Former Trade Union and Political Leader Visits UK
Justice For Colombia News |
on: Saturday, 3 May 2008
Aida Avella, the only surviving member of the leadership of the leftwing 'Patriotic Union' political party in Colombia, has returned to exile in Switzerland after a three day visit to the UK arranged by Justice for Colombia. Ms Avella, former President of the 'Patriotic Union' party who also led the Colombian public sector workers trade union FENALTRASE in the early 1990s, was forced to flee Colombia to Switzerland after an assassination attempt in central Bogota during which a bazooka was fired at her armoured car.
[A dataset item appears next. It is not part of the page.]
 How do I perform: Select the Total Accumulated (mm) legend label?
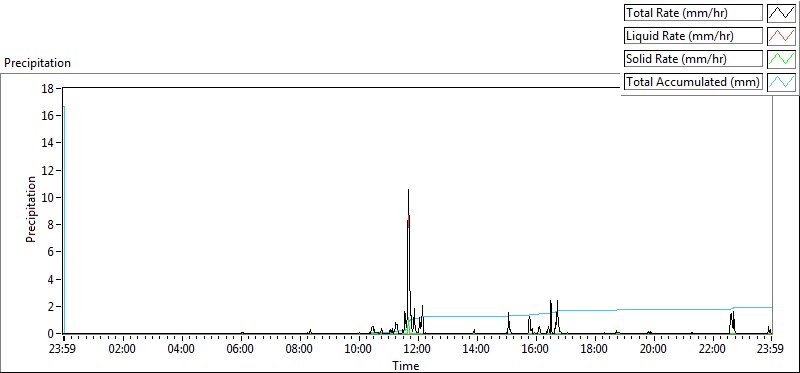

As well as meetings with trade unionists Ms Avella did press interviews and addressed the May Day rally in the Scottish capital Edinburgh. In various meetings in Wales she described how the political party that she led was physically exterminated through an intense campaign of violence by the Colombian security forces which saw some 4000 party members killed including 14 members of Congress and the 'Patriotic Union's' two presidential candidates. Ms Avella herself only narrowly risked assassination in the Bogota attack which was allegedly carried out by military intelligence agents.
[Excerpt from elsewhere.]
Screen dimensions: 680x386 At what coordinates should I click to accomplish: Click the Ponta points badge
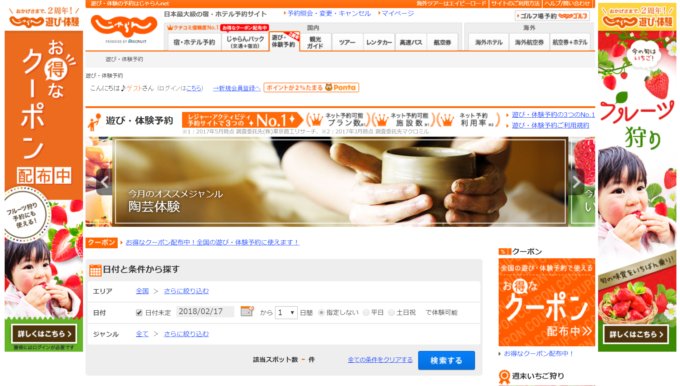tap(311, 88)
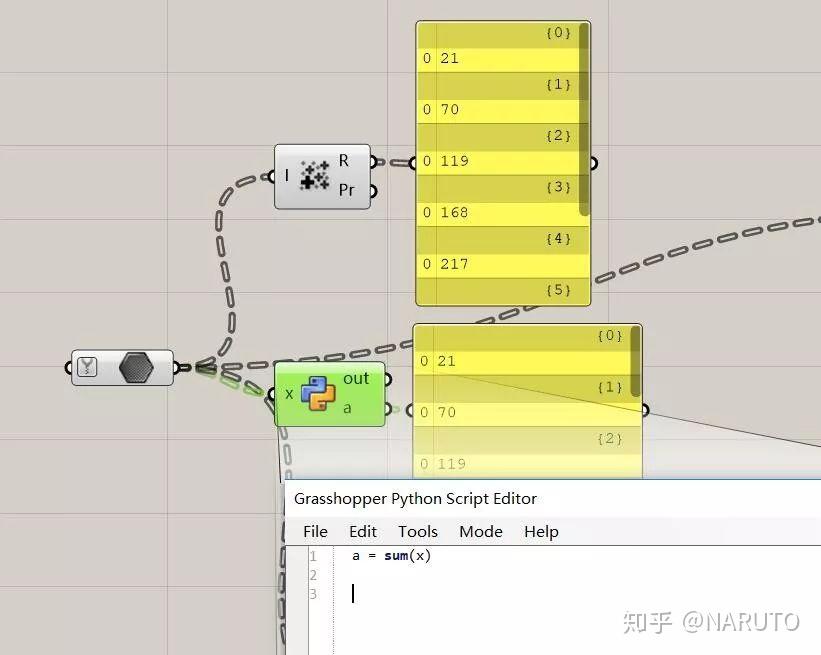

During her address to the Edinburgh rally Ms Avella described how Colombian workers, like many British workers, suffer from several key problems including low wages, bad terms and conditions, casualisation of labour contracts and hostility from employers to union activity.
"But in Colombia we have another problem that it is different to other nations. In Colombia the authorities are killing us. Killing us simply for being trade union activists. Killing us simply for campaigning for better wages, for a better standard of living for working people." She then went on to name the 23 trade unionists who have already been assassinated in Colombia during 2008.
In Cardiff, the Welsh capital, Ms Avella met with union leaders and thanked them for their efforts to draw attention to the activities of Welsh MP and Foreign Office Minister Kim Howells. Howells was recently photographed posing with a Colombian Army unit involved in torturing and murdering trade union activists and with a General accused of working with rightwing paramilitary death squads. Andy Richards, head of the largest union in Wales, Unite, told Ms Avella that trade unionists all over Wales were ashamed of Mr Howells and described the photographs as "both disgusting and shocking".
In a separate event at Bristol University, arranged by young trade unionists and Bristol Students Union, Ms Avella spoke of the importance of young people getting involved in trade unionism and gave an overview of the critical situation faced by Colombian students. She was joined on the platform by Bristol University NUS President Tobin Webb who pledged that students at the university would continue to campaign on Colombia with a special emphasis on pressuring the British Government to end their policy of providing unconditional and secret military aid to the Colombian regime.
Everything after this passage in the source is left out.